Gearing up for its March 27 release of EDA/SQL 4.0, Information Builders Inc, New York, is integrating products from Tivoli Systems Inc, Visigenic Software Inc and Momentum Software Inc. Information Builders will license Momentum Software Inc’s X*IPC message-oriented middleware and embed it with the EDA/SQL middleware architecture. Information Builders will also sell the resulting combination of n-tier applications as one product. It will run under AIX, SunOS, UnixWare, Solaris, Irix, Digital Unix, OS/400, MVS/CICS, OS/2, Guardian, Windows and Mac OS. Information Builders will work with Tivoli to build an Enterprise Data Access adaptor for the Tivoli/Enterprise Console, T/EC, an automation console that collects, processes and initiates responses to system, application, network and database events.
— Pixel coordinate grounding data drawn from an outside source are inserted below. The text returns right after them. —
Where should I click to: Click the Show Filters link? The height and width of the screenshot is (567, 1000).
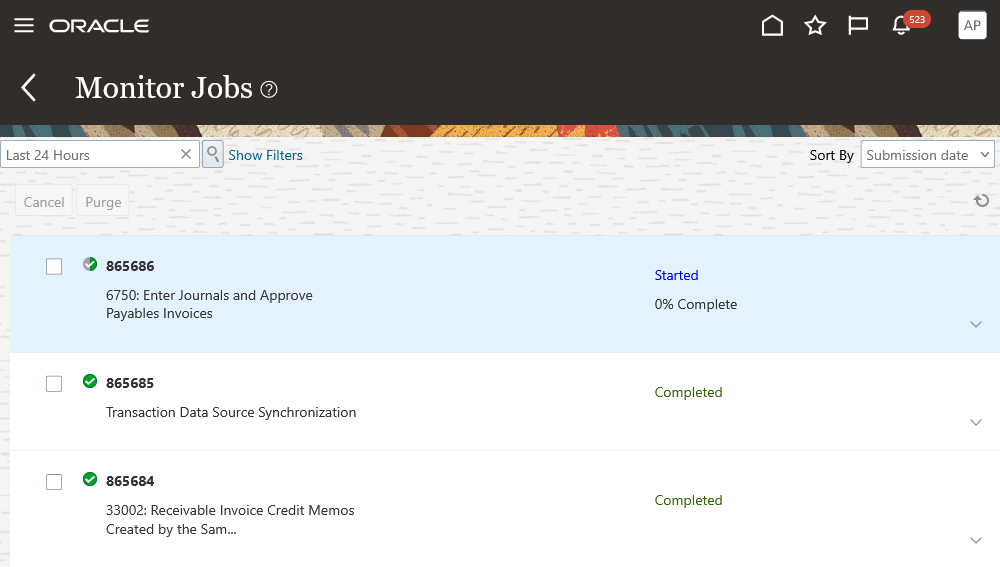(265, 155)
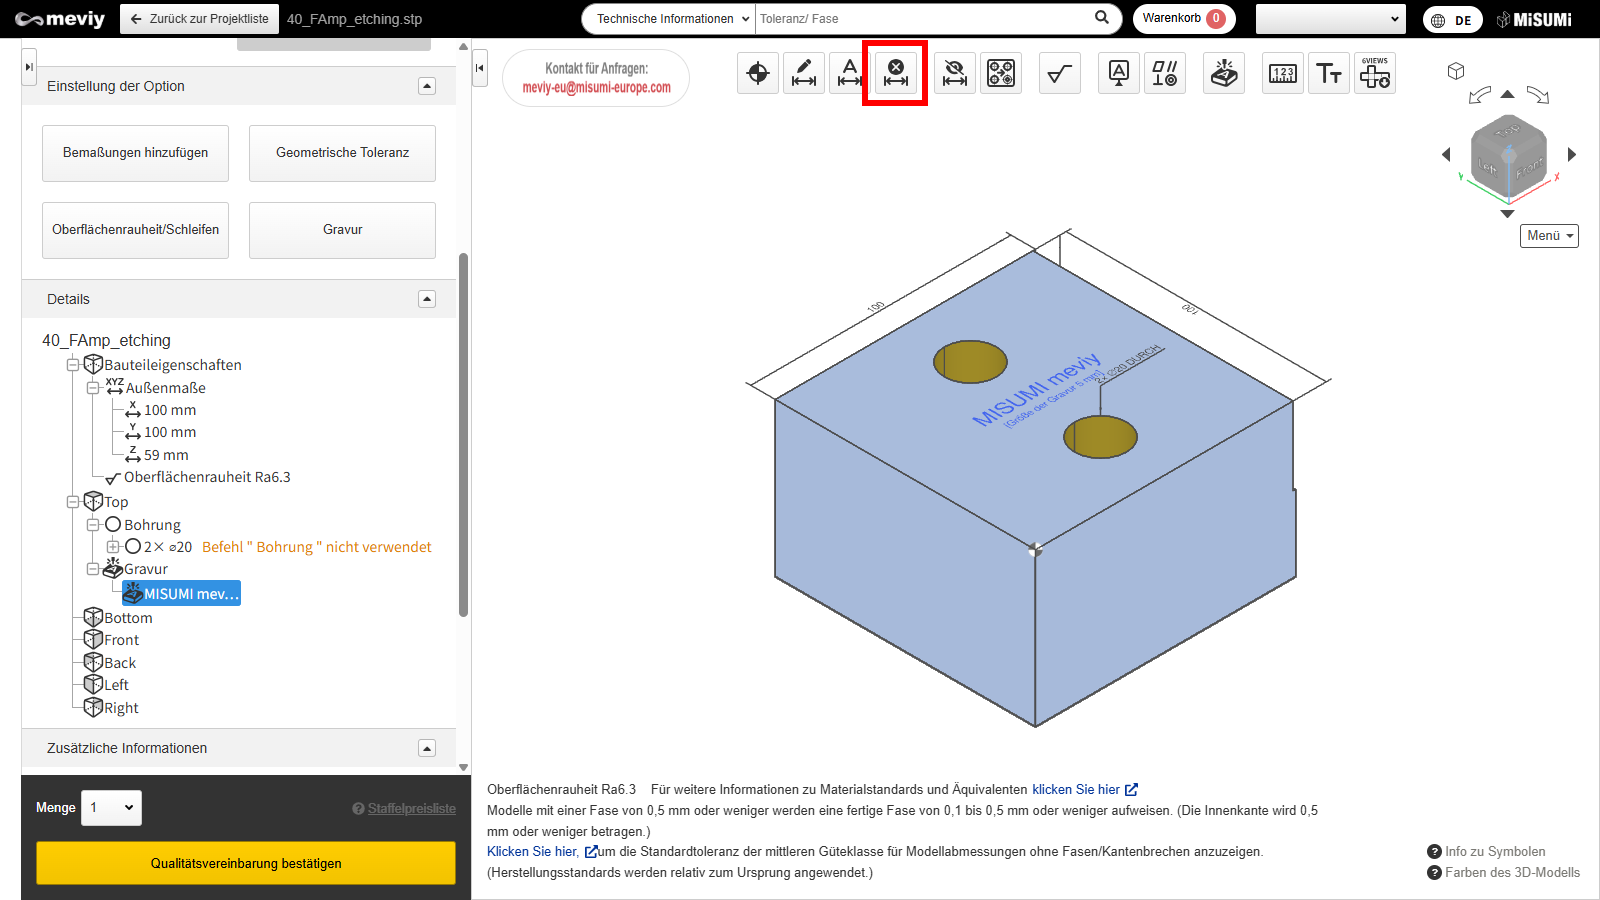Collapse the left side panel
This screenshot has height=900, width=1600.
480,68
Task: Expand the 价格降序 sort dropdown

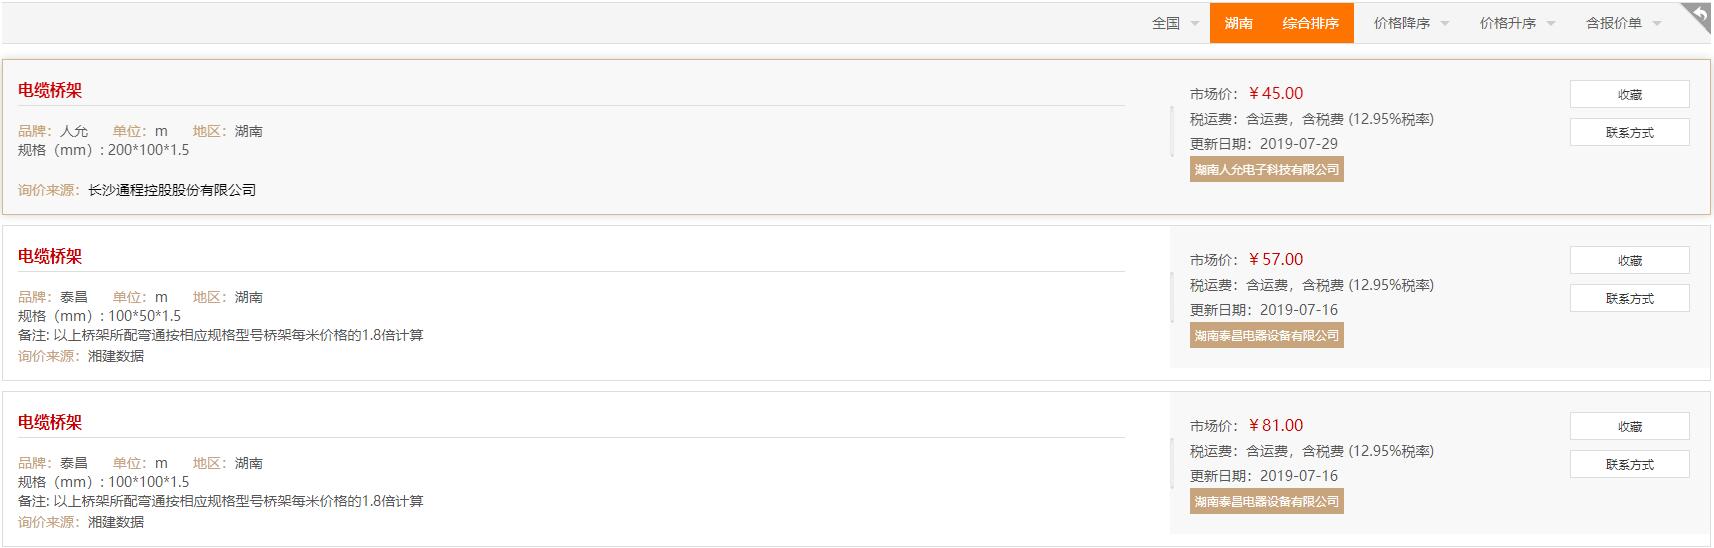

The planned adaptor will correlate Enterprise Data Access events as part of T/EC’s event management architecture, and trigger actions to alert administrators when needed. It may be available integrated with EDA/SQL 4.0, or released separately, an official said. Information Builders has also teamed up with Visigenic Software Inc, San Mateo, California, to build Open Data Base Connectivity drivers that will enable Enterprise Data Access users to access data from Unix, Macintosh and OS/2 systems. The company will develop the Open Data Base Connectivity drivers with Visigenics’ ODBC Software Development Kit. The drivers will support AT&T Global Unix, AIX, HP-UX, Santa Cruz Unix, Sun OS and Solaris. The new products will be added to the EDA/SQL 4.0 architecture. Furthermore, Information Builders is developing new Enterprise Data Access server engines and agents for the Tivoli Management Environment.

Third party schemas

Initially available with Unix support, these will cost from $1,500 to $14,000 per server, and be released in the second quarter of 1996. Information Builders has also built a middleware product that eliminates the need to access databases. EDA/Exchange is middleware that transfers meta data and other design data between repositories and software engineering tools and the Enterprise Data Access catalogue on the server. This enables catalogues to be generated from third party schemas and modelling data, and enables the automatic creation of Enterprise Data Access models. EDA/Exchange supports software engineering tools, dictionaries and repositories, and will offer interfaces to Enterprise Data Access data sources. EDA/Exchange will take as input the standard export file for these tools and perform checks, and then process the information for output to target Enterprise Data Access servers. It can also read Enterprise Data Access catalogues and produce input required to create a model or repository entry, the company says. It makes repositories and other tools more accessible, and gives the same interoperability at the meta data level as EDA/SQL offers at the data level, an official said. EDA/Exchange will be released in the second quarter of 1996 and costs $20,000. Logic Works Inc, of Princeton, New Jersey, and Information Builders are developing a CDIF-based interface for EDA/Exchange and Logic Works’ data modelling tool, ERwin. Dubbed ERwin/ERX, the product will enable Enterprise Data Access catalogues to be generated from ERwin, and will provide management for relational and non-relational EDA/SQL structures.